Cenildo Silva, residente da R1 e estudante do último ano do curso de Artes Plásticas, considera o Atelier um espaço de troca artística. “Além de ser um local de convivência para vários estudantes de áreas diferentes, ele é um espaço onde outros artistas já deixaram marcas, e querendo ou não isso acaba influenciando a gente”, reflete. Ele, por exemplo, inspira-se em trajetórias de artistas como Joãozito, filho de Amargosa e ex-residente da Ufba que hoje influencia gente de muitas nacionalidades a partir das provocações instigadas, via de regra, por suas pinturas de ‘cabeças solitárias’. “Imagina o que é este trabalho que a gente está vendo agora e saber que hoje esta pessoa tem um reconhecimento fora. Isto estimula muito a gente”, reconhece o estudante, que tem na pintura e escultura suas formas de expressão mais significativas.
Que queimem os poemas! – “Nossa proposta aqui hoje é construir de fato uma fogueira e queimar os poemas a fim de que a gente possa sentir a poesia além dela, em si. Além da sensação do ler, do sentir, vamos também inalar a poesia”, explicou Angélica Behrmann. Em cortejo, então, os presentes seguiram a caminho do Atelier que, naquela noite, seria testemunha de mais um capítulo de seres humanos experienciando coletivamente um porvir. Um a um pôde colher no varal o seu poema, declamá-lo e inalá-lo, na intenção de preservar aquele espaço, seu significado e memória. A noite também foi palco de performances teatrais.
Rumo à Fogueira
Ainda antes da programação do Fogueiras, uma versão cineclubista característica do final dos anos 70 foi reeditada sob a batuta do cineasta e historiador Joel de Almeida. Quatro artistas baianos aceitaram o convite de reviver seus primeiros filmes em meio à atmosfera universitária: Fernando Belens, Edgard Navarro, Araripe Jr e Póla Ribeiro. Se o bom filho à casa torna, assim fizeram eles naquele dia.

Dados para análise:
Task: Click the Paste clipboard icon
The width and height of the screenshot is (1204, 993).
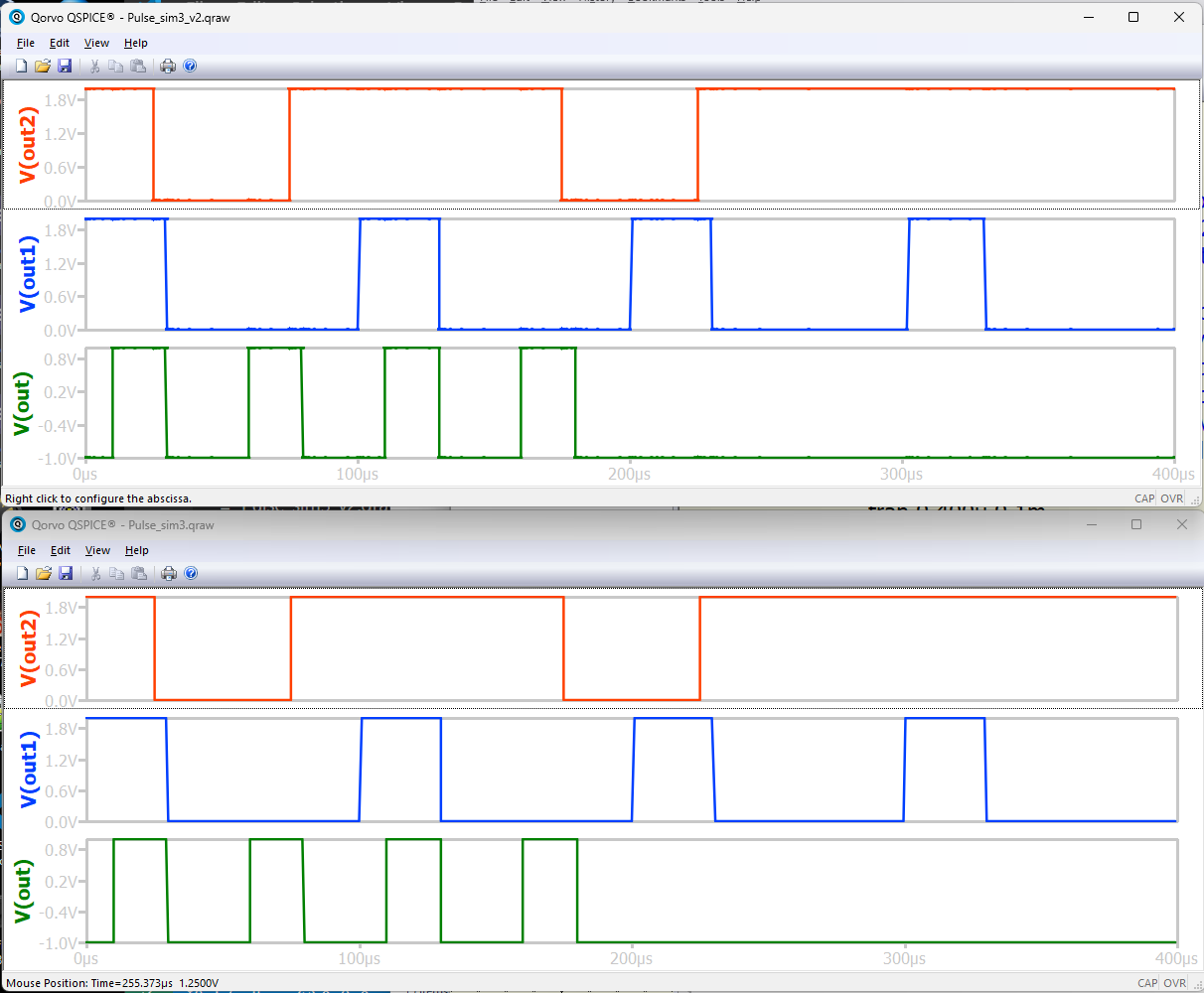Action: click(x=138, y=66)
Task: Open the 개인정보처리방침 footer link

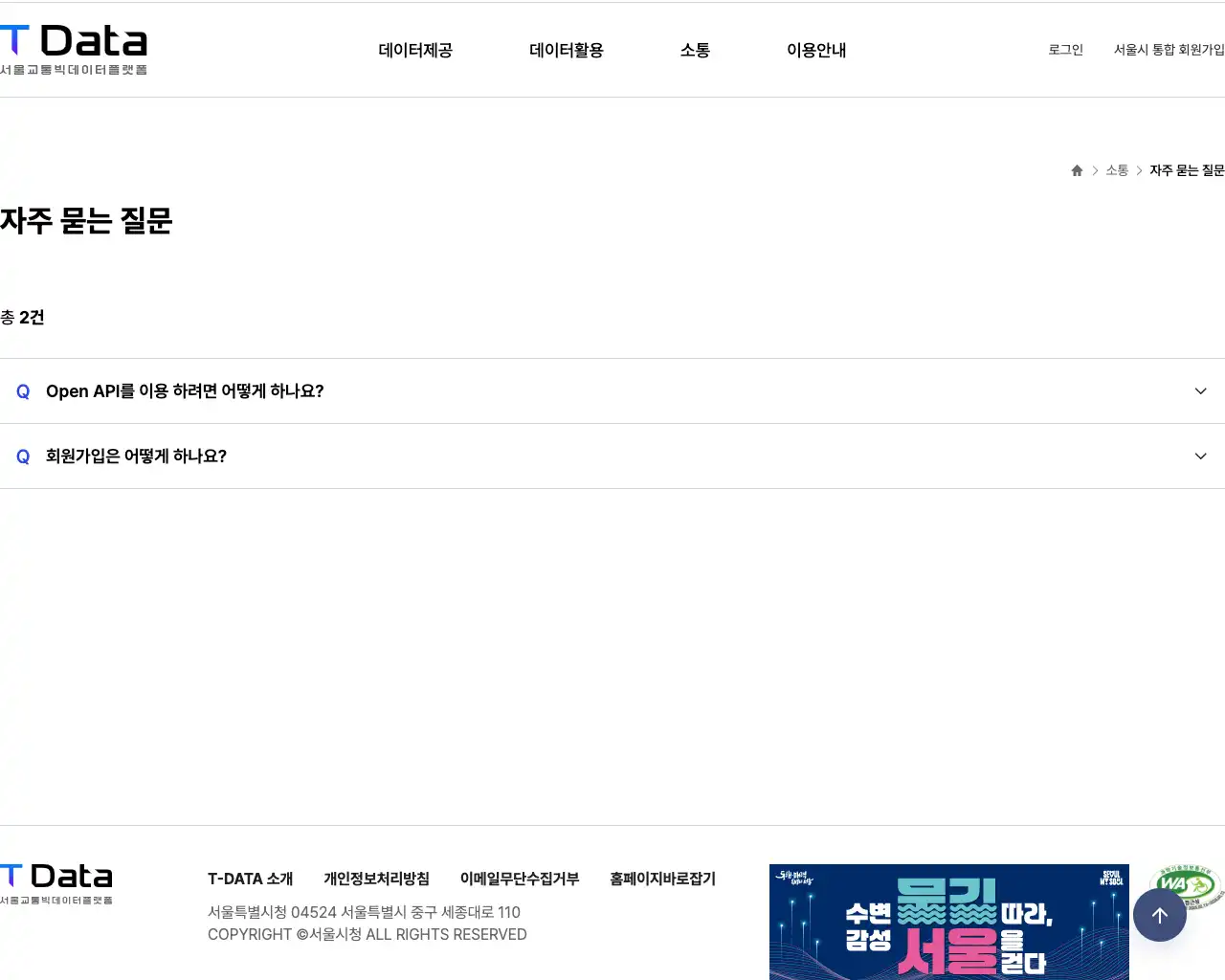Action: (377, 879)
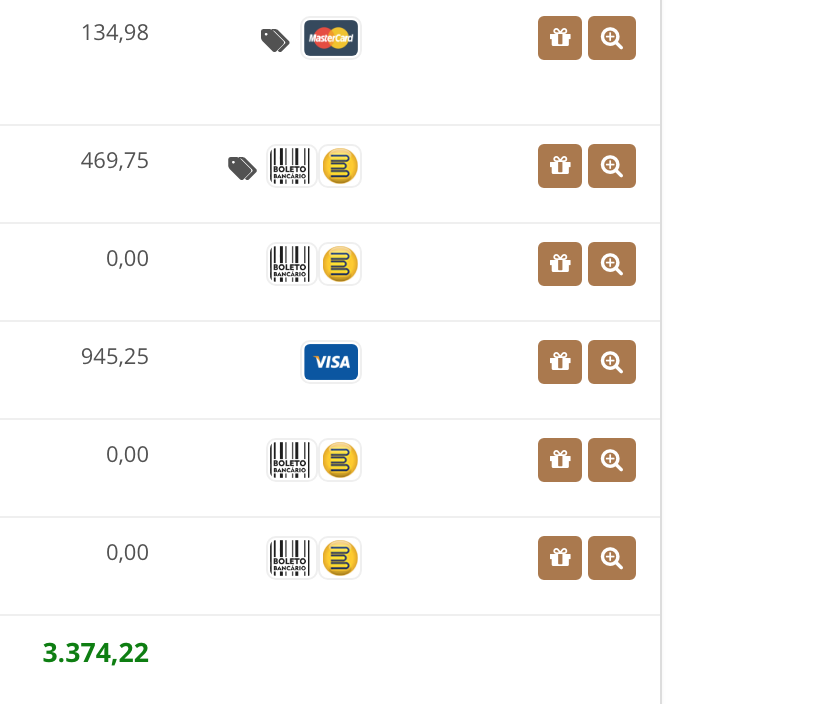The height and width of the screenshot is (704, 818).
Task: Click gift button on the 469,75 row
Action: (x=560, y=166)
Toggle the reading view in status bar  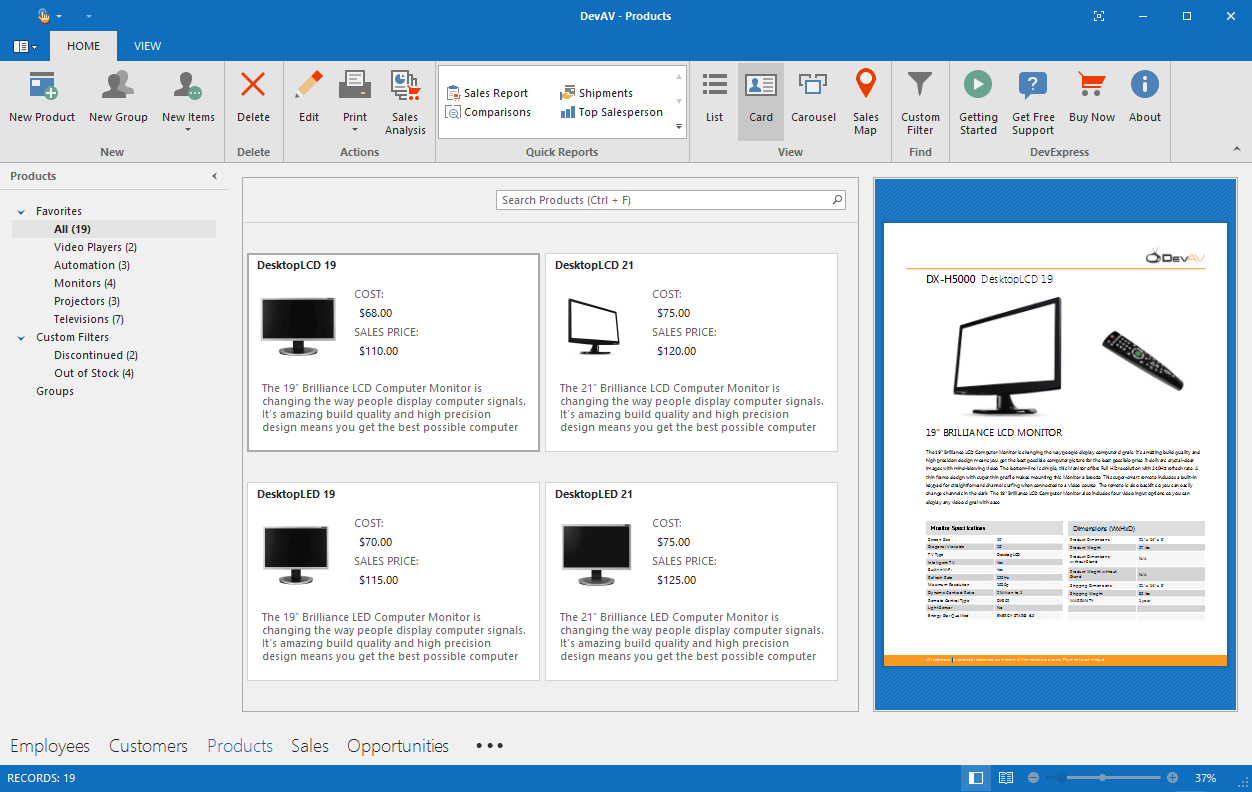point(1006,778)
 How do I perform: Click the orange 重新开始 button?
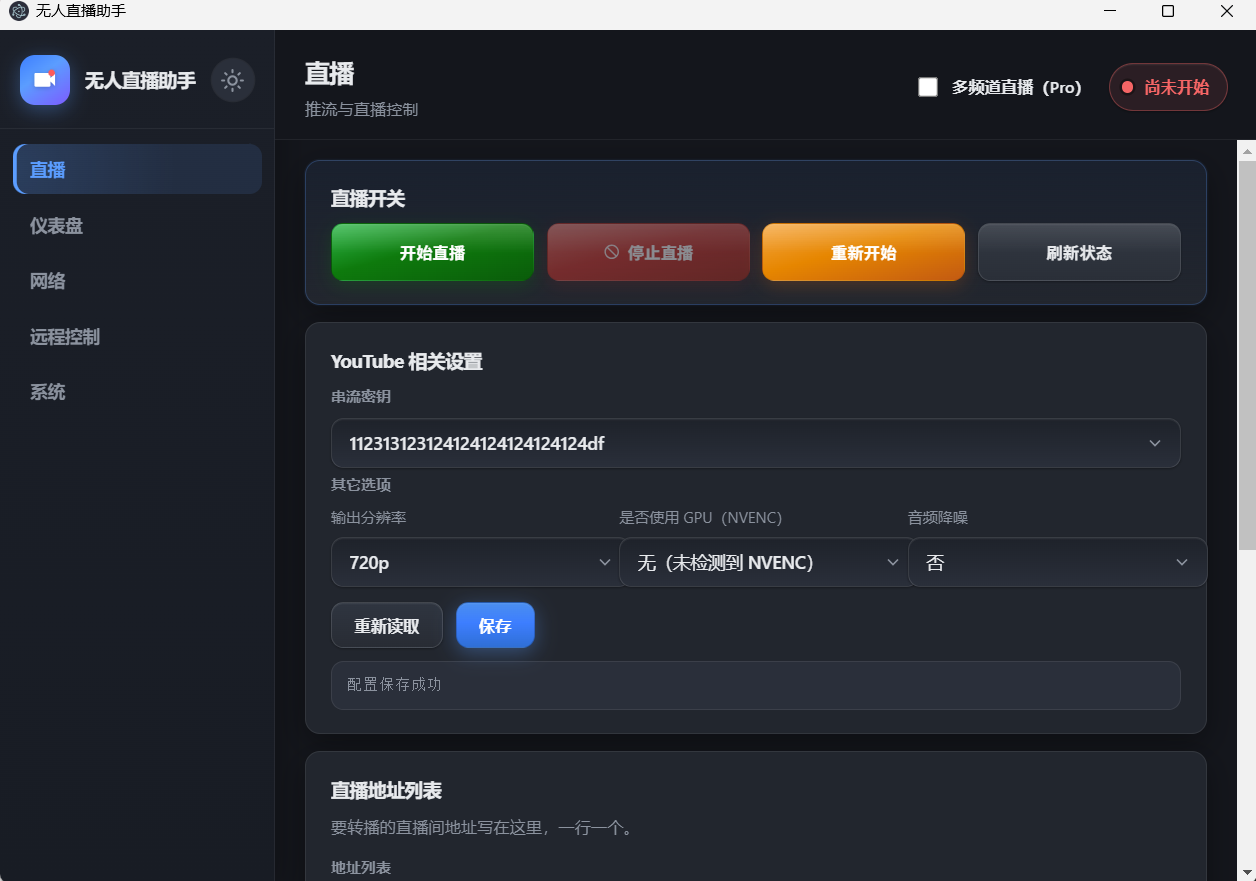point(863,253)
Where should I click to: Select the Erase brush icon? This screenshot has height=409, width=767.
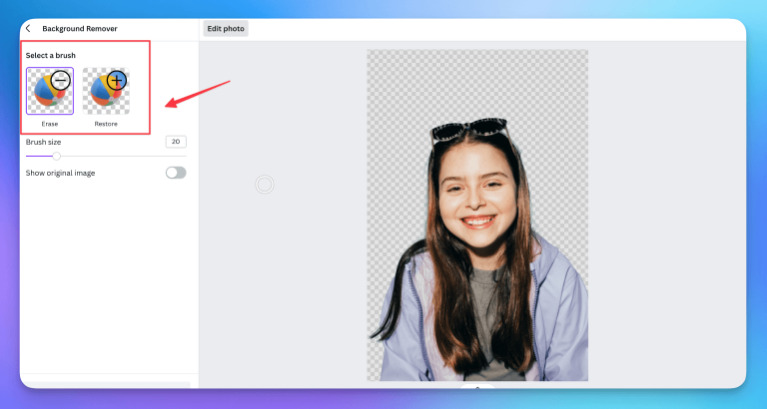pyautogui.click(x=49, y=91)
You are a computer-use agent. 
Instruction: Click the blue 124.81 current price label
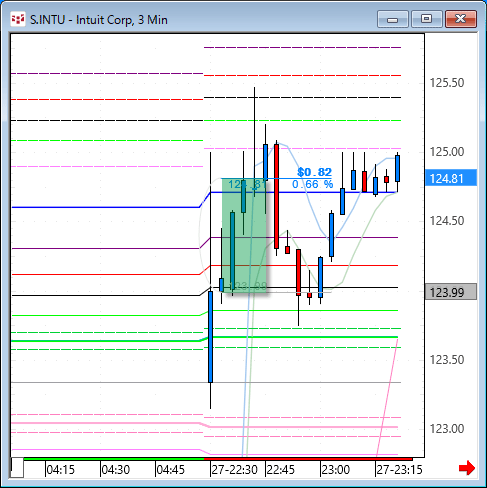coord(451,178)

Tarefas a realizar:
1. Traduza para o inglês a seguinte frase do texto sobre o Atelier: "A noite também foi palco de performances teatrais."
2. Reescreva o trecho do texto sobre o Atelier que vai de "Rumo à Fogueira" até "eles naquele dia.", trocando "cineasta" por "realizador".
3. Escreva a continuação do texto sobre o Atelier a partir da última frase apresentada.

Respostas do exercício:
1. The night was also the stage for theatrical performances.

2.
Rumo à Fogueira
Ainda antes da programação do Fogueiras, uma versão cineclubista característica do final dos anos 70 foi reeditada sob a batuta do realizador e historiador Joel de Almeida. Quatro artistas baianos aceitaram o convite de reviver seus primeiros filmes em meio à atmosfera universitária: Fernando Belens, Edgard Navarro, Araripe Jr e Póla Ribeiro. Se o bom filho à casa torna, assim fizeram eles naquele dia.

3.
Joel de Almeida está debruçado na construção de um documentário que vai contar a história da Residência. “Morei na R1 por dois anos até ser expulso pela ditadura. Assim que cheguei na casa, me engajei na comissão de cultura e fiquei à frente do Cineclube que criamos nos primeiros meses. Enquanto pesquisava filmes para o programa semanal de cinema, fui descobrindo melhor a cidade e conhecendo pessoas. Na época Edgard fazia seus primeiros filmes Super 8, estudava direção teatral na Ufba, assim como Araripe também pelo mesmo caminho, estudava em Belas Artes. Póla por sua vez estudava Comunicação na Facom e Fernando, que já atuava como médico psiquiatra, também fez curso de Direção Teatral. Conheci eles nessa época e levei para exibição de seus primeiros filmes no nosso Cineclube”, conta Joel. Na época, o cinema foi a linguagem eleita para expressar insatisfações e reivindicar mudanças sociais que extrapolavam os muros da Universidade.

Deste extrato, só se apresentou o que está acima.